Uso de postagens de redes sociais pode ser aliado para a previsão de eventos climáticos extremos e o envio de alertas de segurança antecipados

Experimento demonstra que análise de mensagens postadas on-line em dias de chuva intensa pode aumentar a precisão no monitoramento de inundações na região metropolitana de São Paulo. Sistema semelhante já está sendo desenvolvido em caráter experimental para a cidade de Mumbai, na Índia.

Quando nuvens escuras e carregadas de chuva se aproximam de São Paulo e de sua região metropolitana, os celulares de milhões de seus habitantes emitem um sinal sonoro diferente. No display, surge uma mensagem de alerta mais ou menos assim: “Alerta severo. Fortes chuvas espalham-se, com rajadas de vento e risco de alagamentos. Mantenha-se em local seguro.” Inaugurado em janeiro deste ano, o sistema da Defesa Civil de São Paulo tem funcionado bem e está ajudando muitas pessoas a se precaverem dos riscos provocados por tempestades.

Trata-se de uma inovação bem-vinda para enfrentar uma realidade cada vez mais desafiadora.
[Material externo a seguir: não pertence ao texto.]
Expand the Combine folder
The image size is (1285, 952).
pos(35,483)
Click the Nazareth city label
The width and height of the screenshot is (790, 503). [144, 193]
De acordo com a Defesa Civil de São Paulo, as chuvas do verão de 2024-2025 deixaram seis mortos e quinze feridos na capital, um crescimento em relação às três vítimas fatais e sete feridos registrados no verão anterior.

O uso dos onipresentes aparelhos celulares para receber informações sobre o tempo e alertas já é uma realidade global. Agora, eles estão sendo utilizados também como ferramenta auxiliar para aprimorar a previsão de fortes chuvas. O objetivo é diminuir o impacto sobre a população dos efeitos negativos que costumam ocorrer após as tempestades, como alagamentos, quedas de grandes árvores e ruas e avenidas intransitáveis. “É para essa direção que a pesquisa caminha”, diz Rogério Galante Negri, docente do Departamento de Engenharia Ambiental do Instituto de Ciência e Tecnologia da Unesp em São José dos Campos, e também do Programa de Pós-Graduação em Desastres Ambientais da Unesp.

Negri é um dos autores de um artigo relatando a possibilidade de incorporar as redes sociais como uma fonte de dados extra para prever tempestades, alagamentos e outros desastres provocados por chuvas. O primeiro autor do artigo é Vitor Yuichi Hossaki, graduado em Engenharia Ambiental pelo ICT, que conduziu a pesquisa sob orientação de Negri durante sua iniciação científica no Centro Nacional de Monitoramento e Alertas de Desastres Naturais (Cemaden) e a aperfeiçoou em seu Trabalho de Conclusão de Curso.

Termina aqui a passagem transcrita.